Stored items
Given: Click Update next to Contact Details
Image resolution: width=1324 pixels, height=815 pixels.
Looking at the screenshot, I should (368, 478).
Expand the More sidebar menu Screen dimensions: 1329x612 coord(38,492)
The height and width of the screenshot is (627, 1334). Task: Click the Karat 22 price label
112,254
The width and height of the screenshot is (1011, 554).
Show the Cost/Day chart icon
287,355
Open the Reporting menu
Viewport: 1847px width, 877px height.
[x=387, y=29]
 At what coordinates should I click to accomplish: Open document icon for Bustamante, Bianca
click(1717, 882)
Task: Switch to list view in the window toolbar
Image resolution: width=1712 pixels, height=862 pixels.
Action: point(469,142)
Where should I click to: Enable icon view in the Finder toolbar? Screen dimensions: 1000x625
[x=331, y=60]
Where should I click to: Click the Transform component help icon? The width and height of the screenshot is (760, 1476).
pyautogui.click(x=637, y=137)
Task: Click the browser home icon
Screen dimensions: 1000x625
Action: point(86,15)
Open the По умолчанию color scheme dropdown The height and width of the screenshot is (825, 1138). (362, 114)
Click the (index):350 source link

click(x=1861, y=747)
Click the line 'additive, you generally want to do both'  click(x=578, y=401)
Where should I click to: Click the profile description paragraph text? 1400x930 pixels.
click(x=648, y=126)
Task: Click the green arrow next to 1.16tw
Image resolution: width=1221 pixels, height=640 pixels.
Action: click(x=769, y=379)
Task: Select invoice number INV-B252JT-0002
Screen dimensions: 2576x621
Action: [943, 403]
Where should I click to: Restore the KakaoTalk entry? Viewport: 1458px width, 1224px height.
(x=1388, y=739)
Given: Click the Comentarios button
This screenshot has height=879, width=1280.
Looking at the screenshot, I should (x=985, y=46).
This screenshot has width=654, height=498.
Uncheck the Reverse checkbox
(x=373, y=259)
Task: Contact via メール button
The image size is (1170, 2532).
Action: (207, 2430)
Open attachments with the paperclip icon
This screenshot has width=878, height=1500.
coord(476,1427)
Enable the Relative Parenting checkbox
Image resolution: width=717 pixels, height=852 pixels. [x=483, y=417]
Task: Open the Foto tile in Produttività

## Try it
Using the exact wording, write out all of the records.

## Answer section
Given: Click Update next to Contact Details
Image resolution: width=1324 pixels, height=815 pixels.
Looking at the screenshot, I should (368, 478).
Expand the More sidebar menu Screen dimensions: 1329x612 coord(38,492)
The height and width of the screenshot is (627, 1334). Task: Click the Karat 22 price label
112,254
The width and height of the screenshot is (1011, 554).
Show the Cost/Day chart icon
287,355
Open the Reporting menu
Viewport: 1847px width, 877px height.
[x=387, y=29]
 At what coordinates should I click to accomplish: Open document icon for Bustamante, Bianca
click(1717, 882)
Task: Switch to list view in the window toolbar
Image resolution: width=1712 pixels, height=862 pixels.
Action: point(469,142)
Where should I click to: Enable icon view in the Finder toolbar? Screen dimensions: 1000x625
[x=331, y=60]
Where should I click to: Click the Transform component help icon? The width and height of the screenshot is (760, 1476).
pyautogui.click(x=637, y=137)
Task: Click the browser home icon
Screen dimensions: 1000x625
Action: point(86,15)
Open the По умолчанию color scheme dropdown The height and width of the screenshot is (825, 1138). (362, 114)
Click the (index):350 source link

click(x=1861, y=747)
Click the line 'additive, you generally want to do both'  click(x=578, y=401)
Where should I click to: Click the profile description paragraph text? 1400x930 pixels.
click(x=648, y=126)
Task: Click the green arrow next to 1.16tw
Image resolution: width=1221 pixels, height=640 pixels.
Action: click(x=769, y=379)
Task: Select invoice number INV-B252JT-0002
Screen dimensions: 2576x621
Action: [943, 403]
Where should I click to: Restore the KakaoTalk entry? Viewport: 1458px width, 1224px height.
(x=1388, y=739)
Given: Click the Comentarios button
This screenshot has height=879, width=1280.
Looking at the screenshot, I should (x=985, y=46).
This screenshot has width=654, height=498.
Uncheck the Reverse checkbox
(x=373, y=259)
Task: Contact via メール button
The image size is (1170, 2532).
Action: (207, 2430)
Open attachments with the paperclip icon
This screenshot has width=878, height=1500.
coord(476,1427)
Enable the Relative Parenting checkbox
Image resolution: width=717 pixels, height=852 pixels. [x=483, y=417]
Task: Open the Foto tile in Produttività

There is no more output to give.